Kenya: Situation précaire des habitants expulsés de la forêt de Mau

communiqué de presse

Nairobi — Les autorités ne leur fournissent pas l'assistance vitale dont ils auraient urgemment besoin

Les violences policières et la destruction de biens lors d'expulsions dans la vallée du Rift au Kenya, ainsi que le manque de soutien pour les habitants expulsés, ont causé des décès et suscité un sentiment de désespoir, a déclaré Human Rights Watch aujourd'hui.

Depuis 2018, les autorités kényanes ont expulsé plus de 50 000 personnes hors des terres forestières de Mau, dont plus de 40 000 en juillet 2018 et des milliers d'autres habitants entre août et novembre 2019. Au moins 6 000 personnes récemment expulsées vivent actuellement dans des conditions difficiles dans des camps de fortune établis dans le comté de Narok, et n'ont pas été relocalisés ou indemnisés conformément à la loi kényane.

« Expulser violemment les habitants de régions forestières est inacceptable, et ne pas aider à les reloger ou soutenir pendant la pandémie de Covid-19 est encore pire », a déclaré Otsieno Namwaya, chercheur senior auprès de la division Afrique de Human Rights Watch. « Le gouvernement devrait répondre de toute urgence à cette crise en enquêtant sur les cas de recours à une force excessive et sur d'autres abus, et en appliquant la réglementation kenyane relative aux expulsions. »
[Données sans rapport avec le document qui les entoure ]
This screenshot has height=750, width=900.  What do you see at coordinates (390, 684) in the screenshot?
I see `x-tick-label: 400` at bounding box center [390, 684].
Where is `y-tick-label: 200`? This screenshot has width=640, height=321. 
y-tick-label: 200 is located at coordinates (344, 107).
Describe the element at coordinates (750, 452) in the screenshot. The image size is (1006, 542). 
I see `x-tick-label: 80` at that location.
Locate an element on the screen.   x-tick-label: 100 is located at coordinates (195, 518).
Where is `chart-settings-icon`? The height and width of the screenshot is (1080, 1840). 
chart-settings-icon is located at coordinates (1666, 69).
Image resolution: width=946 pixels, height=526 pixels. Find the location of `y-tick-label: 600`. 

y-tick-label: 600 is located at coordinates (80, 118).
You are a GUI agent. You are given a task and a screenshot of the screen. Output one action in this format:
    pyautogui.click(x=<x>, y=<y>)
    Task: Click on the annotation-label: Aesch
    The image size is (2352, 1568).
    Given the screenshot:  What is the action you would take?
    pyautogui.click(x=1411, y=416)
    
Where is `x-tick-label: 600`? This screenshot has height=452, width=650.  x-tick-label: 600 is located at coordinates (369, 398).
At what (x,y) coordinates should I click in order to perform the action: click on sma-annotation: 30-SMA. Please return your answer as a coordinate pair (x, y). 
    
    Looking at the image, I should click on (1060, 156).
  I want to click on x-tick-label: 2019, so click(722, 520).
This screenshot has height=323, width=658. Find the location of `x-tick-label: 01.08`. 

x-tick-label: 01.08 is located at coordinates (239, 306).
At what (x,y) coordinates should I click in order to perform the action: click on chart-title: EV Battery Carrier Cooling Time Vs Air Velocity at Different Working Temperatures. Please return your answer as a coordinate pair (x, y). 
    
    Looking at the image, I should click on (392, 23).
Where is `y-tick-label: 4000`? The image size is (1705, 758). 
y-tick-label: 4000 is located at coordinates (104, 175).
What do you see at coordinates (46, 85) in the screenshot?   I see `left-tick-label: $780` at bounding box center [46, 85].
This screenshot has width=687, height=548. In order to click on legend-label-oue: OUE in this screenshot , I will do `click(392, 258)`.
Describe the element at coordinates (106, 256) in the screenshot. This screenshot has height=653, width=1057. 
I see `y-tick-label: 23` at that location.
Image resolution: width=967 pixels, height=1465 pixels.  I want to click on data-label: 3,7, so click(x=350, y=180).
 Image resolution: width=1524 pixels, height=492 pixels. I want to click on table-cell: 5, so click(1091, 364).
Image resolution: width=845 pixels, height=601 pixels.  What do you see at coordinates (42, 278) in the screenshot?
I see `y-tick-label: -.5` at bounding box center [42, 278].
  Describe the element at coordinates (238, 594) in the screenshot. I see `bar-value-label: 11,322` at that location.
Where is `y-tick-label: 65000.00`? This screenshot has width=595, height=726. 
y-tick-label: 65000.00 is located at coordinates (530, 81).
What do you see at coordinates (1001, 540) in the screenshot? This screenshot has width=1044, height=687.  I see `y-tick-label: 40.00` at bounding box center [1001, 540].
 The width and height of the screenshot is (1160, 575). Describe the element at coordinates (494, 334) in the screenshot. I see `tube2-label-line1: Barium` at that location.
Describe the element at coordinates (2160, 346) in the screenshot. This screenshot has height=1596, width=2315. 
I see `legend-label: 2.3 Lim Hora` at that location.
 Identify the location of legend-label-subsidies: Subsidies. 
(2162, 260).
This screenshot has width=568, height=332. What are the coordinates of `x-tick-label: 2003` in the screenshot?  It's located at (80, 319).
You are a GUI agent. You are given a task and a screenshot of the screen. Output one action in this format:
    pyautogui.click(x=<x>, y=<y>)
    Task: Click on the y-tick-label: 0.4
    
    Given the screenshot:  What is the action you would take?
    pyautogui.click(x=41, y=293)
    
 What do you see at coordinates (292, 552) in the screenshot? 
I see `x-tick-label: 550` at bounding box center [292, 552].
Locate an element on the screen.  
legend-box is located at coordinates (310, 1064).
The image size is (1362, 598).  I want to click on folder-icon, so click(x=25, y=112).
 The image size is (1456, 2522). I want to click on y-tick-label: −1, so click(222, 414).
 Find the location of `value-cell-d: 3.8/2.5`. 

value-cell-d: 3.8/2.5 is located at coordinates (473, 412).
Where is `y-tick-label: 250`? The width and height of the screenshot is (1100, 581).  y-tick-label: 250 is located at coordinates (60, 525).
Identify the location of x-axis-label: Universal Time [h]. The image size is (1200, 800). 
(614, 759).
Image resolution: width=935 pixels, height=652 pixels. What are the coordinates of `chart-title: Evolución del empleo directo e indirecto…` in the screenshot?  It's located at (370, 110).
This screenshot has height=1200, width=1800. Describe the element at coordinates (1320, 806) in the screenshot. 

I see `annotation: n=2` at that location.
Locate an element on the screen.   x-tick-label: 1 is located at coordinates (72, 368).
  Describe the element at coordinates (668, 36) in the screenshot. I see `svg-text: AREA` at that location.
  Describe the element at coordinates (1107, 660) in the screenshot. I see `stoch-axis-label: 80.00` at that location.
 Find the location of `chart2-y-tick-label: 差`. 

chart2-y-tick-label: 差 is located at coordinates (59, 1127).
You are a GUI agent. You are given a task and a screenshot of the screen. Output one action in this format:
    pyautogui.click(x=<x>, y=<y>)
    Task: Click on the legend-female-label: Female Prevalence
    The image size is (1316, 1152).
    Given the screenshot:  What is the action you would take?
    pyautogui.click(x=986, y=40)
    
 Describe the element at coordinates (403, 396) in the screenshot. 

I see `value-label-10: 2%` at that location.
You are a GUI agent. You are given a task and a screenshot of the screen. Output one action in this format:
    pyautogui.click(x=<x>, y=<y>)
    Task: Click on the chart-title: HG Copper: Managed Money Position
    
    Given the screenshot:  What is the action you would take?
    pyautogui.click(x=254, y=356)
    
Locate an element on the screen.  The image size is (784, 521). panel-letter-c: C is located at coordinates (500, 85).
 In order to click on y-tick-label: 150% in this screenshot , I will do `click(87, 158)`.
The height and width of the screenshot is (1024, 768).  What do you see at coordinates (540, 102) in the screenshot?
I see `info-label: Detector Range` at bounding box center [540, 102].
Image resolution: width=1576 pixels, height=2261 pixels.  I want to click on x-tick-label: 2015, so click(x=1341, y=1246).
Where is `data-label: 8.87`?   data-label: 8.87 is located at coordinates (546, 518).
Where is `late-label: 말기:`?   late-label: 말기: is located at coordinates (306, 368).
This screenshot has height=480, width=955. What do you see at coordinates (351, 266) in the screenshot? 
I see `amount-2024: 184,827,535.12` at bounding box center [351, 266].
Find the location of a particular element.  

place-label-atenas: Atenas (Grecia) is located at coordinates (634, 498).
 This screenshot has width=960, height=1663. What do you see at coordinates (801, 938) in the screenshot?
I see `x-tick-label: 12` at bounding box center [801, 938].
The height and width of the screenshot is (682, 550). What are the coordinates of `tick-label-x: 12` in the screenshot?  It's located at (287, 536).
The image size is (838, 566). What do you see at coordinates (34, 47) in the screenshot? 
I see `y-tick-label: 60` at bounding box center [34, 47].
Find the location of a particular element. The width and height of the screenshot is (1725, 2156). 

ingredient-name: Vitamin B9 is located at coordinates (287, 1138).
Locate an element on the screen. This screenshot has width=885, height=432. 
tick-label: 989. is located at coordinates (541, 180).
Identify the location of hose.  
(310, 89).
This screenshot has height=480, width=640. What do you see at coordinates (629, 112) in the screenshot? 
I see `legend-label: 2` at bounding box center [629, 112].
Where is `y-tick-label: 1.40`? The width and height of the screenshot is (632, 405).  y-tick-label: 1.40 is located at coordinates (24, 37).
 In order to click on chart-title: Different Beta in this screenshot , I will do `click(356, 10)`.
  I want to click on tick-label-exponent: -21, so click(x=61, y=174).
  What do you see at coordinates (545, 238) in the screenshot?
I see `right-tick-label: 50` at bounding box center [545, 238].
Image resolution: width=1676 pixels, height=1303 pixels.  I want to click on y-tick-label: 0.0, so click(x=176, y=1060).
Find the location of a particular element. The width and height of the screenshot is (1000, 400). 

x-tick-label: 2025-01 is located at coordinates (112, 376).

Human Rights Watch a constaté qu'entre août et novembre 2019, près de 150 policiers, gardes du comté de Narok et agents des services forestiers ont utilisé une force excessive pour expulser des habitants de 10 villages situés dans l'est de la Forêt de Mau, y compris Kitoben, Olaba, Kapkoros et Kirobon. Au moins sept personnes sont mortes pendant ou après les expulsions, selon des proches et des témoins. Les autorités kényanes n'ont pas enquêté sur ces décès, ni sur d'autres abus et ont plutôt menacé de fermer de force les camps.

Deux personnes sont décédées des suites des violences policières pendant ou juste après les expulsions. Au moins cinq autres sont décédées quelques mois plus tard, peut-être en partie à cause de conditions difficiles telles que le manque de nourriture et un froid excessif, mais les autorités kényanes ont nié que quiconque soit mort.

Des policiers ont blessé des personnes lors des expulsions, ont pillé des denrées alimentaires, et ont parfois incendié des échoppes et des habitations.

En vertu du droit international, les expulsions forcées constituent une grave violation des droits humains, et les États devraient prendre toutes les mesures possibles pour les empêcher.

Les autorités kényanes devraient fournir d'urgence de l'aide alimentaire et financière aux milliers de personnes déplacées, qui ont été expulsées de la forêt de Mau. Le gouvernement devrait veiller à ce que ces personnes soient correctement indemnisées, en particulier compte tenu des preuves crédibles que de nombreux habitants avaient acheté leurs terres il y a près de 30 ans. Le gouvernement devrait également enquêter sur les abus commis lors des expulsions forcées, et s'assurer que justice soit rendue dans ces cas.